Vanuit Rome dus, allesbehalve eensluidende geruchten over hemel en hel.

Woensdagavond zag ik op de Nederlandse tv een documentaire over Harry Dames, een veelbelovend (gelovige) wetenschapper die in 1974 op 22-jarige leeftijd overleed. We zien er o.a. de pastoor die de uitvaart in de Goede Raad kerk in Beverwijk leidde. In de homilie, toen, zei hij: ‘God plukt de mooiste bloemen eerst’. De interviewer herinnert zich dat de pastoor geëmotioneerd was en huilde.

In de film, bijna 40 jaar na het overlijden reflecteert hij over zijn uitspraak en zegt (aarzelend): ‘Ja, het is een troost. De mooiste bloemen gaan eerst. En, het klinkt misschien tegenstrijdig, maar het is bijna een ‘voorrecht’ dat Hij (God) zo jong tot hem roept.’

Uit Rome en uit Beverwijk: gedachten over levenseinde en hiernamaals gegroeid binnen de christelijke traditie. Een fractie van de vele manieren om ons thema te benaderen.

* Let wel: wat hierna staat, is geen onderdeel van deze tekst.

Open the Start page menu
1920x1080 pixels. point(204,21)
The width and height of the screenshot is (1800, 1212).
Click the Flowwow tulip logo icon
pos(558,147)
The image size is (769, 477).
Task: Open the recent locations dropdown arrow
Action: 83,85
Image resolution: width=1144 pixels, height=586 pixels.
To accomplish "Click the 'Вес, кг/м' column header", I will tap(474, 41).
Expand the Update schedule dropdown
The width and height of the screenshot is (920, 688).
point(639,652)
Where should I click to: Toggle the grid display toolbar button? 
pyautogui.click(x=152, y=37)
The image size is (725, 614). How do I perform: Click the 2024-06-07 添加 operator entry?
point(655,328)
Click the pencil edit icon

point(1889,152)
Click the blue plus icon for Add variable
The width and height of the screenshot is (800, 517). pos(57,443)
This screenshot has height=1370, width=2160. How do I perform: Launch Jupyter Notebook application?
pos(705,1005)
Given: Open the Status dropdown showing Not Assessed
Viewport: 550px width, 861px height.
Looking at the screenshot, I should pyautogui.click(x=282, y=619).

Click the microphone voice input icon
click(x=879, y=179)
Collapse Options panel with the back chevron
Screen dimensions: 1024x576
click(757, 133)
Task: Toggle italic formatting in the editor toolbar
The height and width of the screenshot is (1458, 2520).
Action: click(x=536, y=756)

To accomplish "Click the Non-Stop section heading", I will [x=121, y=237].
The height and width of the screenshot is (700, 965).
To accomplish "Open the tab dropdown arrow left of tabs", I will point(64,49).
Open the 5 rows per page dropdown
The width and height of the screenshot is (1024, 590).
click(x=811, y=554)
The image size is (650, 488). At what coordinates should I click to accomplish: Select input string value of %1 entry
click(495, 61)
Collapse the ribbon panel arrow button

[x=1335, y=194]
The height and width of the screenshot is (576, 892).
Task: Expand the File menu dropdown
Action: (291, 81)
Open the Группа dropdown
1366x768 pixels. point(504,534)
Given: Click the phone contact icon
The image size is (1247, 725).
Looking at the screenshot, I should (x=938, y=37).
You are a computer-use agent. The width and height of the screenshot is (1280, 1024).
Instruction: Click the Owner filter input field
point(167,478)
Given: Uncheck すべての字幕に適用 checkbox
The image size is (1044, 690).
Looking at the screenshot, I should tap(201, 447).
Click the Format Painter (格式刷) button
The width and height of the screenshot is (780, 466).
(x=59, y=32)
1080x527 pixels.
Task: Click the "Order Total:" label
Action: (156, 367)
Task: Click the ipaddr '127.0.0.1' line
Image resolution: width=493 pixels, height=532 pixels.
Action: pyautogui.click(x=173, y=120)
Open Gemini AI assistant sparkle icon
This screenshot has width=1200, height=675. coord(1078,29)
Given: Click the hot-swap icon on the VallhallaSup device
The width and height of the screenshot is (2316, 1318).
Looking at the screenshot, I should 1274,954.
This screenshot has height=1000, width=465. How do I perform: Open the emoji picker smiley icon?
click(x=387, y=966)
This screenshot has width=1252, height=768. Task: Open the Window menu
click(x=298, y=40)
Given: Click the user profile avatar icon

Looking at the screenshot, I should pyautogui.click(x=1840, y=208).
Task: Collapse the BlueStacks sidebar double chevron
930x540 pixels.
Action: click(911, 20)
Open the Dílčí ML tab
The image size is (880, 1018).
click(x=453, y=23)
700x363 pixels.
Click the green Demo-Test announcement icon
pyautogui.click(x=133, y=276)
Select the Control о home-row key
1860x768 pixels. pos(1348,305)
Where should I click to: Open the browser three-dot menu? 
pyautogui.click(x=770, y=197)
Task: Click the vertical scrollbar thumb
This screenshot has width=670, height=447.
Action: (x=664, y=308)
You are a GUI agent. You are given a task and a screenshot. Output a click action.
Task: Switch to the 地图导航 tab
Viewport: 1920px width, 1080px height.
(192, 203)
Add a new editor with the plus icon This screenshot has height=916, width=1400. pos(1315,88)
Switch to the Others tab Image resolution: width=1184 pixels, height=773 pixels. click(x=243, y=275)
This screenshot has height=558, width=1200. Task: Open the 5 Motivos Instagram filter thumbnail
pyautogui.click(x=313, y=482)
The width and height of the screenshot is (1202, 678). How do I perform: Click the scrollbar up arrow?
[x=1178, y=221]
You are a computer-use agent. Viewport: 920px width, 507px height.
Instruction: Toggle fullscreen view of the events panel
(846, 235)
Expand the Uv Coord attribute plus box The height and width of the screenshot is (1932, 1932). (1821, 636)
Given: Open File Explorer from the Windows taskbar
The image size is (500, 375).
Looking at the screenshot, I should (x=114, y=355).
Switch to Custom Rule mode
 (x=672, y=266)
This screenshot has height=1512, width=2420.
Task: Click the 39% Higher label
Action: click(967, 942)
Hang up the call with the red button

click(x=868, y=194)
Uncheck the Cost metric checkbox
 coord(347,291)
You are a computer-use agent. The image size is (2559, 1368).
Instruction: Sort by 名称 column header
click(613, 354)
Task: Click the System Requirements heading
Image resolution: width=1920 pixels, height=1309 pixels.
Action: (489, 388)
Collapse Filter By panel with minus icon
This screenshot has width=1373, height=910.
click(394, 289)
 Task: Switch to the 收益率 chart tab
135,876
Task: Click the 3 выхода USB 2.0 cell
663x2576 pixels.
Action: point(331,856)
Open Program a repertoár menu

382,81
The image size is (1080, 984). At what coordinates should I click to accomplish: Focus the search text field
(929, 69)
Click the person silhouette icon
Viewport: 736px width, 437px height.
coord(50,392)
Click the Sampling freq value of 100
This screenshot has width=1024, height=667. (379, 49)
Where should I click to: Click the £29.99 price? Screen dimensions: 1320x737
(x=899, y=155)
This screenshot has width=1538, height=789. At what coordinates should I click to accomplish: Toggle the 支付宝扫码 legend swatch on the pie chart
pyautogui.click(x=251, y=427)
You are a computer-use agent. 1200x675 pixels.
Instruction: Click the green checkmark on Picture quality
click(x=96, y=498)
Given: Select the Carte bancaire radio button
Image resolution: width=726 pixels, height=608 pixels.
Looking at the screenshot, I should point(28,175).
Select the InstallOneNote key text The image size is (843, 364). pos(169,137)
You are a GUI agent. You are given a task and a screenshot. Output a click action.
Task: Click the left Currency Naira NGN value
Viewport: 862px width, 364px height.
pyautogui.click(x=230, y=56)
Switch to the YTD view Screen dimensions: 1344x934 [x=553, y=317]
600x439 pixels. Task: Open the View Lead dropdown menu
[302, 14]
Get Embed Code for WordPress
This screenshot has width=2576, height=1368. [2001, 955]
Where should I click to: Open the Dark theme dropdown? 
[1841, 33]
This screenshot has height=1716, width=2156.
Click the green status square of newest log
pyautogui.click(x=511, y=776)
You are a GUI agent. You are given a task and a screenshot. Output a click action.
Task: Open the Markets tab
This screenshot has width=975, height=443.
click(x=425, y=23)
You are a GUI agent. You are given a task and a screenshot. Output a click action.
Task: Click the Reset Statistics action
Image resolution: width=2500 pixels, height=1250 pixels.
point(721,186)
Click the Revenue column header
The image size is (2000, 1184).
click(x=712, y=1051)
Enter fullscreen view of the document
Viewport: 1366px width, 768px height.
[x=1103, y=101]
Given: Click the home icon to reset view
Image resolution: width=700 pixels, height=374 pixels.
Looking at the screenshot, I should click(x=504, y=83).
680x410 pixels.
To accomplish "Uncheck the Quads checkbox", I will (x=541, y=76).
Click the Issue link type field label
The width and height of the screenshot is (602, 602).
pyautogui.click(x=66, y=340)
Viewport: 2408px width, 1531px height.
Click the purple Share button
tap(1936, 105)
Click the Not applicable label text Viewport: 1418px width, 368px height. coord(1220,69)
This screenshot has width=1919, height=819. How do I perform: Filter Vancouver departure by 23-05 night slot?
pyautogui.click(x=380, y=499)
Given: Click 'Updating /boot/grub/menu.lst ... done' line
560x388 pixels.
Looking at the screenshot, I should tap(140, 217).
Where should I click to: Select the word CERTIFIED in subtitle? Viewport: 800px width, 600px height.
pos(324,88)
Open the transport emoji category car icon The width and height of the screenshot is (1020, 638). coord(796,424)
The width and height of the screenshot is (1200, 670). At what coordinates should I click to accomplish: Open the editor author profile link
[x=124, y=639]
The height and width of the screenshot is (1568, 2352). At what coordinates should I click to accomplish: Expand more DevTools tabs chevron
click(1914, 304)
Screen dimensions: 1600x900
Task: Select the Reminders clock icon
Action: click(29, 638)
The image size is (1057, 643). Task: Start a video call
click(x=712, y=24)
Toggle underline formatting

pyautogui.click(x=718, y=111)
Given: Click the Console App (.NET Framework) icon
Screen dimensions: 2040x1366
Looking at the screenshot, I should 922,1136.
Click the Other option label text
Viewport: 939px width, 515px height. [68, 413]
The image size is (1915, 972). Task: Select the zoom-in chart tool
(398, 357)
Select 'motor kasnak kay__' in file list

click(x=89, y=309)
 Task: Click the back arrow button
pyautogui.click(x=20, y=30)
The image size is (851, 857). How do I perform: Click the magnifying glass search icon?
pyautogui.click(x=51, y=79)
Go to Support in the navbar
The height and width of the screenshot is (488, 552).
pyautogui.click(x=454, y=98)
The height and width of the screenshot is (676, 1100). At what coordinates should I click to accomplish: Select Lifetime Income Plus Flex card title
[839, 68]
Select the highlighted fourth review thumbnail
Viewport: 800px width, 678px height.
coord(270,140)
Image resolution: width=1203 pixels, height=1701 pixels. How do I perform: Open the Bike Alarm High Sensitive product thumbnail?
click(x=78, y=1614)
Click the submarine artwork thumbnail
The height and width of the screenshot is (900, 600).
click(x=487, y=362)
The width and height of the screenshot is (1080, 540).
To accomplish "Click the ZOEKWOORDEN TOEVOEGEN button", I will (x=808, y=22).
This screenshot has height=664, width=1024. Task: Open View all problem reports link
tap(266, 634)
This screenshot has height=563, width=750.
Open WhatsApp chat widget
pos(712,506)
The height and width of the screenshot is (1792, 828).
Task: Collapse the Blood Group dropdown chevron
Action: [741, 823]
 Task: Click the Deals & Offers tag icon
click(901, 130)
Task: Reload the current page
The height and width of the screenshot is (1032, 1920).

In de Islamitische traditie zal het niet anders zijn: ook daar zal het levenseinde bron zijn van zeer verschillende visies. De actualiteit focust echter eenzijdig op één bepaalde visie. Alsof terrorisme en geweld de enige toegangspoort tot de hemel zou opleveren. Niets is minder waar.

In de koran, net zoals in de bijbel, is ons ‘leven’ aangezegd. Nu reeds. Straks zullen we enkele fragmenten en bijbel en koran beluisteren. Maar eerst willen we zingen over leven voor allen.

Overweging: pluriformiteit en bevraging

Stel dat we vandaag in deze gemeenschap in gesprek zouden gaan over de vraag: hoe zie jij het leven na de dood?  Dan zie ik hier mensen voor mij die zullen antwoorden:  na de dood is er niets meer, daar gaat het christendom niet over. En ik zie mensen die antwoorden : ik hoop mijn geliefde overledenen terug te zien, ik vertrouw er op dat God mij geschapen heeft voor het Leven en daarom de dood niet het laatste woord krijgt.

Tussen die uiteenlopende en tegengestelde antwoorden bewegen wij ons. Als groep verschillen we van opvatting maar ook persoonlijk kunnen we gaan van zekerheid naar vraagtekens, van twijfel en onzekerheid naar hoop.

 

Allereerst wil ik stilstaan bij die verschillende visies, de pluriformiteit en daarna wil ik stilstaan bij de vraag zélf, de vraag ivm leven na de dood.

Vermoedelijk zijn we met weinig die onveranderlijk en rotsvast in heldere en welomschreven overtuigingen mbt deze vraag, blijven staan. Toch verstaan we onszelf als een christelijke gemeenschap terwijl we op dergelijke belangrijke vraag de meest verschillende antwoorden formuleren. Dan betreft het nog alleen maar deze kleine gemeenschap van min of meer gelijkgezinden die al meer dan dertig jaar met elkaar optrekken en elke zondag opnieuw de kaarsjes laten branden voor de overledenen die ons zijn voorgegaan. Voorgegaan waarin ? of moet ik vragen: waarheen? Of doe ik met mijn vragen geen onrecht aan dat mooie gebaar waaraan iedereen, mét alle verschillen, gehecht is.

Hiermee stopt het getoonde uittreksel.